=== DIRECTIONS ===
Convert every line of the data below into a Markdown table with two columns, Number and Line, numbering the rows consecutively from 1. Leave out blank lines.

━━━━━ ENTRIES SHOWN ━━━━━

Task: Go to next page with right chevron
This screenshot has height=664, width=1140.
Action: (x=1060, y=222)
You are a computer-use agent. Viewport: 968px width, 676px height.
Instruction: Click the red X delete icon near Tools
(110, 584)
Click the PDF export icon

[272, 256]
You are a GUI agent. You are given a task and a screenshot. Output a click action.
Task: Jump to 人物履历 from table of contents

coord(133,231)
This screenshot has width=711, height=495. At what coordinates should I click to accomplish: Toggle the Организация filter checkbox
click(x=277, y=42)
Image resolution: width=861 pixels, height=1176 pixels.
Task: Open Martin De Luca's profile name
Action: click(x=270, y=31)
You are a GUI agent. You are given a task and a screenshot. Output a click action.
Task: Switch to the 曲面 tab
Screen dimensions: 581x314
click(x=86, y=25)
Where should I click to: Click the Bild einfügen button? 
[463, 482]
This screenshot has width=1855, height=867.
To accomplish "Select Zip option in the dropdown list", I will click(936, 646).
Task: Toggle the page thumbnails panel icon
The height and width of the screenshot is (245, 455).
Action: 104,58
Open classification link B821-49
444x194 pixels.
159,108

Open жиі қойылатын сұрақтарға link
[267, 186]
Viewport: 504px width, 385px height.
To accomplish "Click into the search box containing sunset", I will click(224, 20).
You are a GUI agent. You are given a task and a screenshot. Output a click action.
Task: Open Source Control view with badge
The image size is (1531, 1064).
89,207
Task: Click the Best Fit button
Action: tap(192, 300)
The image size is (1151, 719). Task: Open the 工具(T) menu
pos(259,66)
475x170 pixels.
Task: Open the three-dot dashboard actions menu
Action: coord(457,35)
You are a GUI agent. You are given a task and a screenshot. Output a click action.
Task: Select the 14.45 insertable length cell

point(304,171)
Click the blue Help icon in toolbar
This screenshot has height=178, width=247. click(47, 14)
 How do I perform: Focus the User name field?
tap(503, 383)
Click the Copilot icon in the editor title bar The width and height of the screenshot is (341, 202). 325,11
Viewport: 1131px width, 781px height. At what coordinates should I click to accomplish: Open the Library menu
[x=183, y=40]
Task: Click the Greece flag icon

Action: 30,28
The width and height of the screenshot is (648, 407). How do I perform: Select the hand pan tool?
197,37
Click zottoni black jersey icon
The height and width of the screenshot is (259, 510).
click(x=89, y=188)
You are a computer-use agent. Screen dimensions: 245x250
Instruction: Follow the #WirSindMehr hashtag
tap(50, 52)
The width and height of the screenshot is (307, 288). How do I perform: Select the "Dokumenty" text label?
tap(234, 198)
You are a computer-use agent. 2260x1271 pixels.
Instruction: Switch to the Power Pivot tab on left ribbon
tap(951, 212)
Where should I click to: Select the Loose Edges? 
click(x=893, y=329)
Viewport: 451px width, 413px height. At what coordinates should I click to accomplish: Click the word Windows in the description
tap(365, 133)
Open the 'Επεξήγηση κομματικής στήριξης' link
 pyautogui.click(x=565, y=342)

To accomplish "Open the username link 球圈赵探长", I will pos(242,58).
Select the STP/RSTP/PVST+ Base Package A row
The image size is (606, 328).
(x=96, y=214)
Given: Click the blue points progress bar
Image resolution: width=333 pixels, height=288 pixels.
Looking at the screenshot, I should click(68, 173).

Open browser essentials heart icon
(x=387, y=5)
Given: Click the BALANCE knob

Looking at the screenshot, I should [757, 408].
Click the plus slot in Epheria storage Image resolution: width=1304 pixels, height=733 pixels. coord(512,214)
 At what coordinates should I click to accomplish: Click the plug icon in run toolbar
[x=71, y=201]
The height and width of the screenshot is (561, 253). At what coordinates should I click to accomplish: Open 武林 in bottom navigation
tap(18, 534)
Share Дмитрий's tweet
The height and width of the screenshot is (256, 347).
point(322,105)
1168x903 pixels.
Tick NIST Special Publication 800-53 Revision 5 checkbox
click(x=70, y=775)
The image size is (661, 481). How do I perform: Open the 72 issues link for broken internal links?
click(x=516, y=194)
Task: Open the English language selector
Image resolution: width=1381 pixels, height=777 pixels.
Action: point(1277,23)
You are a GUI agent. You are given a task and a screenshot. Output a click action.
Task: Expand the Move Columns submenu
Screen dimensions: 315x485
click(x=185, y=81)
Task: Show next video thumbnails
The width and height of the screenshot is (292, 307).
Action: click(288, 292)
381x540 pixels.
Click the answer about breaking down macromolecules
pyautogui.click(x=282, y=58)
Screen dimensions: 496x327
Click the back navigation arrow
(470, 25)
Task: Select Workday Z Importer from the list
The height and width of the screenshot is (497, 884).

━━━━━

=== SOLUTION FOR THIS TASK ===
| Number | Line |
|---|---|
| 1 | Task: Go to next page with right chevron |
| 2 | This screenshot has height=664, width=1140. |
| 3 | Action: (x=1060, y=222) |
| 4 | You are a computer-use agent. Viewport: 968px width, 676px height. |
| 5 | Instruction: Click the red X delete icon near Tools |
| 6 | (110, 584) |
| 7 | Click the PDF export icon |
| 8 | [272, 256] |
| 9 | You are a GUI agent. You are given a task and a screenshot. Output a click action. |
| 10 | Task: Jump to 人物履历 from table of contents |
| 11 | coord(133,231) |
| 12 | This screenshot has width=711, height=495. At what coordinates should I click to accomplish: Toggle the Организация filter checkbox |
| 13 | click(x=277, y=42) |
| 14 | Image resolution: width=861 pixels, height=1176 pixels. |
| 15 | Task: Open Martin De Luca's profile name |
| 16 | Action: click(x=270, y=31) |
| 17 | You are a GUI agent. You are given a task and a screenshot. Output a click action. |
| 18 | Task: Switch to the 曲面 tab |
| 19 | Screen dimensions: 581x314 |
| 20 | click(x=86, y=25) |
| 21 | Where should I click to: Click the Bild einfügen button?  |
| 22 | [463, 482] |
| 23 | This screenshot has width=1855, height=867. |
| 24 | To accomplish "Select Zip option in the dropdown list", I will click(936, 646). |
| 25 | Task: Toggle the page thumbnails panel icon |
| 26 | The height and width of the screenshot is (245, 455). |
| 27 | Action: 104,58 |
| 28 | Open classification link B821-49 |
| 29 | 444x194 pixels. |
| 30 | 159,108 |
| 31 | Open жиі қойылатын сұрақтарға link |
| 32 | [267, 186] |
| 33 | Viewport: 504px width, 385px height. |
| 34 | To accomplish "Click into the search box containing sunset", I will click(224, 20). |
| 35 | You are a GUI agent. You are given a task and a screenshot. Output a click action. |
| 36 | Task: Open Source Control view with badge |
| 37 | The image size is (1531, 1064). |
| 38 | 89,207 |
| 39 | Task: Click the Best Fit button |
| 40 | Action: tap(192, 300) |
| 41 | The image size is (1151, 719). Task: Open the 工具(T) menu |
| 42 | pos(259,66) |
| 43 | 475x170 pixels. |
| 44 | Task: Open the three-dot dashboard actions menu |
| 45 | Action: coord(457,35) |
| 46 | You are a GUI agent. You are given a task and a screenshot. Output a click action. |
| 47 | Task: Select the 14.45 insertable length cell |
| 48 | point(304,171) |
| 49 | Click the blue Help icon in toolbar |
| 50 | This screenshot has height=178, width=247. click(47, 14) |
| 51 |  How do I perform: Focus the User name field? |
| 52 | tap(503, 383) |
| 53 | Click the Copilot icon in the editor title bar The width and height of the screenshot is (341, 202). 325,11 |
| 54 | Viewport: 1131px width, 781px height. At what coordinates should I click to accomplish: Open the Library menu |
| 55 | [x=183, y=40] |
| 56 | Task: Click the Greece flag icon |
| 57 | Action: 30,28 |
| 58 | The width and height of the screenshot is (648, 407). How do I perform: Select the hand pan tool? |
| 59 | 197,37 |
| 60 | Click zottoni black jersey icon |
| 61 | The height and width of the screenshot is (259, 510). |
| 62 | click(x=89, y=188) |
| 63 | You are a computer-use agent. Screen dimensions: 245x250 |
| 64 | Instruction: Follow the #WirSindMehr hashtag |
| 65 | tap(50, 52) |
| 66 | The width and height of the screenshot is (307, 288). How do I perform: Select the "Dokumenty" text label? |
| 67 | tap(234, 198) |
| 68 | You are a computer-use agent. 2260x1271 pixels. |
| 69 | Instruction: Switch to the Power Pivot tab on left ribbon |
| 70 | tap(951, 212) |
| 71 | Where should I click to: Select the Loose Edges?  |
| 72 | click(x=893, y=329) |
| 73 | Viewport: 451px width, 413px height. At what coordinates should I click to accomplish: Click the word Windows in the description |
| 74 | tap(365, 133) |
| 75 | Open the 'Επεξήγηση κομματικής στήριξης' link |
| 76 |  pyautogui.click(x=565, y=342) |
| 77 | To accomplish "Open the username link 球圈赵探长", I will pos(242,58). |
| 78 | Select the STP/RSTP/PVST+ Base Package A row |
| 79 | The image size is (606, 328). |
| 80 | (x=96, y=214) |
| 81 | Given: Click the blue points progress bar |
| 82 | Image resolution: width=333 pixels, height=288 pixels. |
| 83 | Looking at the screenshot, I should click(68, 173). |
| 84 | Open browser essentials heart icon |
| 85 | (x=387, y=5) |
| 86 | Given: Click the BALANCE knob |
| 87 | Looking at the screenshot, I should [757, 408]. |
| 88 | Click the plus slot in Epheria storage Image resolution: width=1304 pixels, height=733 pixels. coord(512,214) |
| 89 |  At what coordinates should I click to accomplish: Click the plug icon in run toolbar |
| 90 | [x=71, y=201] |
| 91 | The height and width of the screenshot is (561, 253). At what coordinates should I click to accomplish: Open 武林 in bottom navigation |
| 92 | tap(18, 534) |
| 93 | Share Дмитрий's tweet |
| 94 | The height and width of the screenshot is (256, 347). |
| 95 | point(322,105) |
| 96 | 1168x903 pixels. |
| 97 | Tick NIST Special Publication 800-53 Revision 5 checkbox |
| 98 | click(x=70, y=775) |
| 99 | The image size is (661, 481). How do I perform: Open the 72 issues link for broken internal links? |
| 100 | click(x=516, y=194) |
| 101 | Task: Open the English language selector |
| 102 | Image resolution: width=1381 pixels, height=777 pixels. |
| 103 | Action: point(1277,23) |
| 104 | You are a GUI agent. You are given a task and a screenshot. Output a click action. |
| 105 | Task: Expand the Move Columns submenu |
| 106 | Screen dimensions: 315x485 |
| 107 | click(x=185, y=81) |
| 108 | Task: Show next video thumbnails |
| 109 | The width and height of the screenshot is (292, 307). |
| 110 | Action: click(288, 292) |
| 111 | 381x540 pixels. |
| 112 | Click the answer about breaking down macromolecules |
| 113 | pyautogui.click(x=282, y=58) |
| 114 | Screen dimensions: 496x327 |
| 115 | Click the back navigation arrow |
| 116 | (470, 25) |
| 117 | Task: Select Workday Z Importer from the list |
| 118 | The height and width of the screenshot is (497, 884). |